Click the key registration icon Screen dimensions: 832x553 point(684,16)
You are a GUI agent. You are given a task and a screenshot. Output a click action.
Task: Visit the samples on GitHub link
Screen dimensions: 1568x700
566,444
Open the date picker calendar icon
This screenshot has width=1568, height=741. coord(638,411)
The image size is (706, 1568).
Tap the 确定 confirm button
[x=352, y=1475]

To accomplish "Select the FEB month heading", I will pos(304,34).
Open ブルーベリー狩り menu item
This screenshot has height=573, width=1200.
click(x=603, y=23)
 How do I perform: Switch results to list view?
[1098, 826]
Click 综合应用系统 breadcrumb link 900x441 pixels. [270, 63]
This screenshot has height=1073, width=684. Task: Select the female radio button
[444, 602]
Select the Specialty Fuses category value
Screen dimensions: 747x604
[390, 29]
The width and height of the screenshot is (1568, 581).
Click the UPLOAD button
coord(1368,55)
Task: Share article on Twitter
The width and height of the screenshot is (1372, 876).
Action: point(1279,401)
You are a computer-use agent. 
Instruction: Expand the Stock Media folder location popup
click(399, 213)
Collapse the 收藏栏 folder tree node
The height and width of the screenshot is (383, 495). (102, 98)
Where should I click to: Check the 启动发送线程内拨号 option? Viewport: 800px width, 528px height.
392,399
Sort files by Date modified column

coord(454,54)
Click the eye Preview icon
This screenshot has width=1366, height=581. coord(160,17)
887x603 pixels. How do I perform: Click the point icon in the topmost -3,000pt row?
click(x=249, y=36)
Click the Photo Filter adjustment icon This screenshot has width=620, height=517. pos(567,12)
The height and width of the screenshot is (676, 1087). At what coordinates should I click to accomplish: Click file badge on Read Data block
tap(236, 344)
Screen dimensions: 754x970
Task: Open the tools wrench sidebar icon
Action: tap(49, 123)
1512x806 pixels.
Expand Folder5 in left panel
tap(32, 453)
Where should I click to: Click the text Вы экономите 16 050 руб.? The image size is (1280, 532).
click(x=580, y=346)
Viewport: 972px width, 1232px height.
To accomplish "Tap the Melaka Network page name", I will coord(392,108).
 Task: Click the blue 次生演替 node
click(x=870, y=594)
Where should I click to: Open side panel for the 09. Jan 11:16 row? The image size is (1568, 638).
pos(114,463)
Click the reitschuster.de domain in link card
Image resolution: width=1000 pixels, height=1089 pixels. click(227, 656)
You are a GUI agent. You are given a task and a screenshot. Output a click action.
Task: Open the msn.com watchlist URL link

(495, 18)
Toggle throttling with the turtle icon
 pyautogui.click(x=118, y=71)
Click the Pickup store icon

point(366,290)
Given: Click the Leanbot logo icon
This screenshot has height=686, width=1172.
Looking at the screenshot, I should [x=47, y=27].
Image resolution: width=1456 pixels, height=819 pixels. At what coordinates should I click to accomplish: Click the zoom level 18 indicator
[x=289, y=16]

________

With no additions or omissions, transcribe every record.

• **TASK SOLUTION**
Click the key registration icon Screen dimensions: 832x553 point(684,16)
You are a GUI agent. You are given a task and a screenshot. Output a click action.
Task: Visit the samples on GitHub link
Screen dimensions: 1568x700
566,444
Open the date picker calendar icon
This screenshot has width=1568, height=741. coord(638,411)
The image size is (706, 1568).
Tap the 确定 confirm button
[x=352, y=1475]

To accomplish "Select the FEB month heading", I will pos(304,34).
Open ブルーベリー狩り menu item
This screenshot has height=573, width=1200.
click(x=603, y=23)
 How do I perform: Switch results to list view?
[1098, 826]
Click 综合应用系统 breadcrumb link 900x441 pixels. [270, 63]
This screenshot has height=1073, width=684. Task: Select the female radio button
[444, 602]
Select the Specialty Fuses category value
Screen dimensions: 747x604
[390, 29]
The width and height of the screenshot is (1568, 581).
Click the UPLOAD button
coord(1368,55)
Task: Share article on Twitter
The width and height of the screenshot is (1372, 876).
Action: point(1279,401)
You are a computer-use agent. 
Instruction: Expand the Stock Media folder location popup
click(399, 213)
Collapse the 收藏栏 folder tree node
The height and width of the screenshot is (383, 495). (102, 98)
Where should I click to: Check the 启动发送线程内拨号 option? Viewport: 800px width, 528px height.
392,399
Sort files by Date modified column

coord(454,54)
Click the eye Preview icon
This screenshot has width=1366, height=581. coord(160,17)
887x603 pixels. How do I perform: Click the point icon in the topmost -3,000pt row?
click(x=249, y=36)
Click the Photo Filter adjustment icon This screenshot has width=620, height=517. pos(567,12)
The height and width of the screenshot is (676, 1087). At what coordinates should I click to accomplish: Click file badge on Read Data block
tap(236, 344)
Screen dimensions: 754x970
Task: Open the tools wrench sidebar icon
Action: tap(49, 123)
1512x806 pixels.
Expand Folder5 in left panel
tap(32, 453)
Where should I click to: Click the text Вы экономите 16 050 руб.? The image size is (1280, 532).
click(x=580, y=346)
Viewport: 972px width, 1232px height.
To accomplish "Tap the Melaka Network page name", I will coord(392,108).
 Task: Click the blue 次生演替 node
click(x=870, y=594)
Where should I click to: Open side panel for the 09. Jan 11:16 row? The image size is (1568, 638).
pos(114,463)
Click the reitschuster.de domain in link card
Image resolution: width=1000 pixels, height=1089 pixels. click(227, 656)
You are a GUI agent. You are given a task and a screenshot. Output a click action.
Task: Open the msn.com watchlist URL link

(495, 18)
Toggle throttling with the turtle icon
 pyautogui.click(x=118, y=71)
Click the Pickup store icon

point(366,290)
Given: Click the Leanbot logo icon
This screenshot has height=686, width=1172.
Looking at the screenshot, I should [x=47, y=27].
Image resolution: width=1456 pixels, height=819 pixels. At what coordinates should I click to accomplish: Click the zoom level 18 indicator
[x=289, y=16]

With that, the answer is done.